What you should do: Render the items as a JSON list of strings, one string per line, from the first line through the line that contains "click(x=727, y=586)", with both ends included and blank lines skipped. Leave the pictures out of the list.

A block of data
____

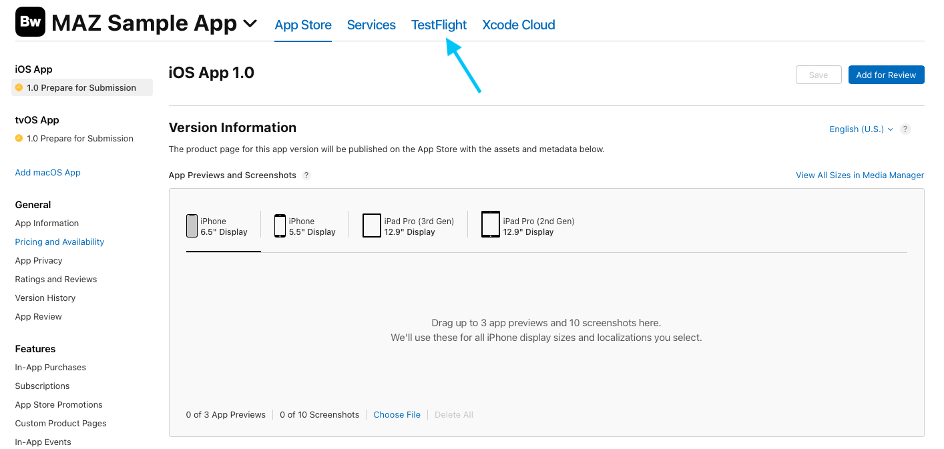Switch to the Xcode Cloud tab
Screen dimensions: 944x449
tap(518, 25)
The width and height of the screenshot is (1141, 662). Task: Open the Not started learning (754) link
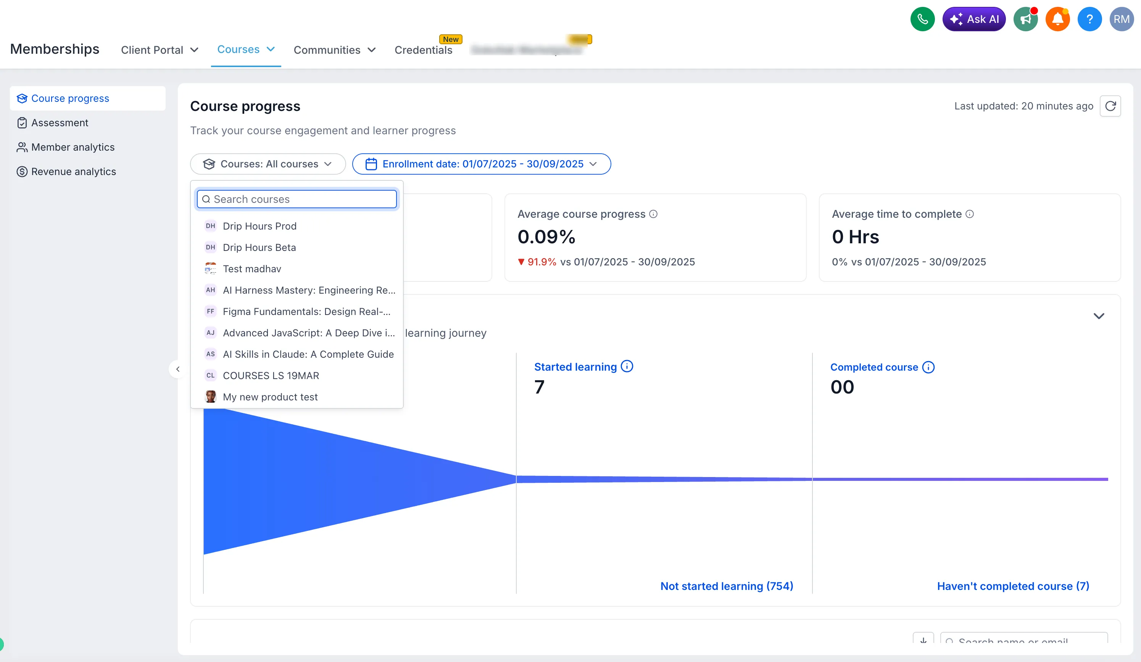click(x=727, y=586)
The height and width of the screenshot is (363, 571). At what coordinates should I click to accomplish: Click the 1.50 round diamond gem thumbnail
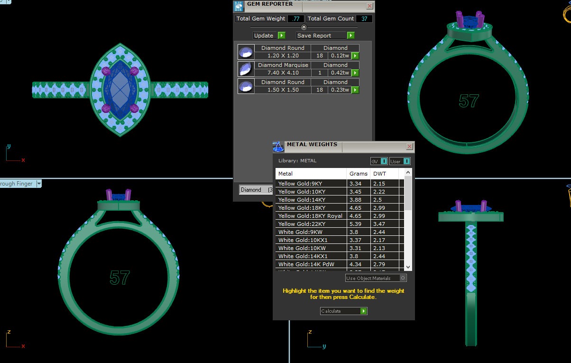(246, 86)
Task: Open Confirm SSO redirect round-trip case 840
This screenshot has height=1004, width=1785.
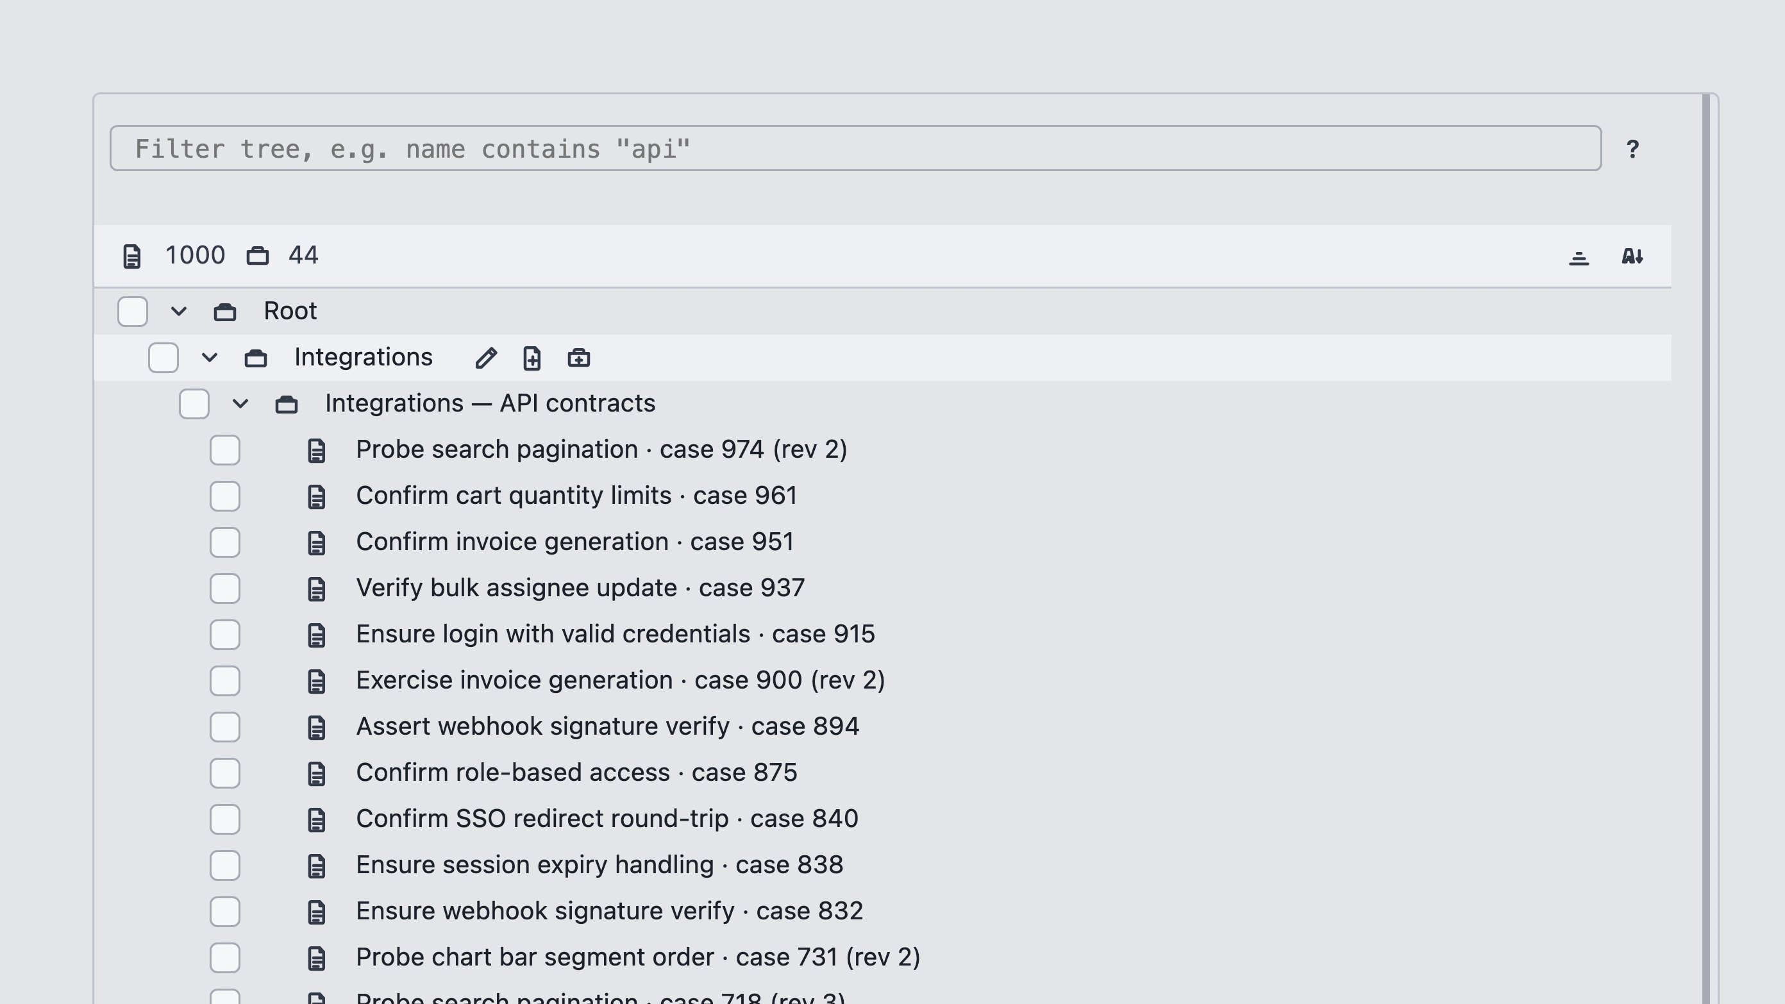Action: click(607, 819)
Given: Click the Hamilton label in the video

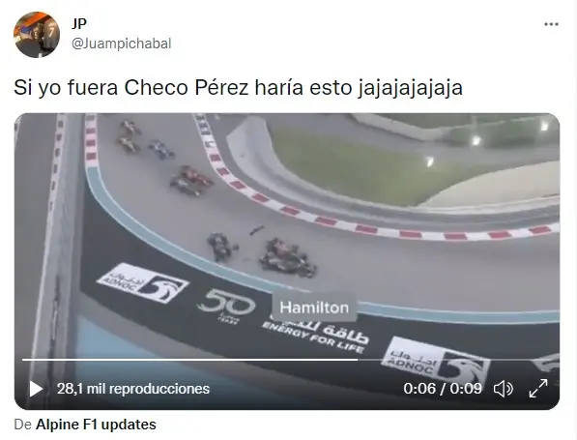Looking at the screenshot, I should click(x=314, y=308).
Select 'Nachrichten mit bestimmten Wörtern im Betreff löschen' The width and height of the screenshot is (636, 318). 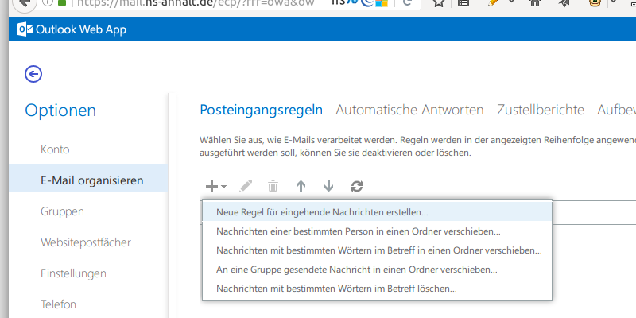(336, 289)
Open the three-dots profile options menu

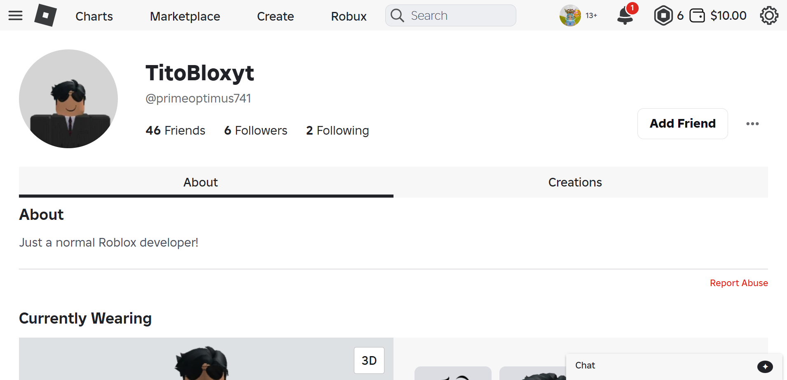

____

Completed exercise:
[
  "Switch to the Xcode Cloud tab",
  "Screen dimensions: 944x449",
  "tap(518, 25)",
  "The width and height of the screenshot is (1141, 662). Task: Open the Not started learning (754) link",
  "click(x=727, y=586)"
]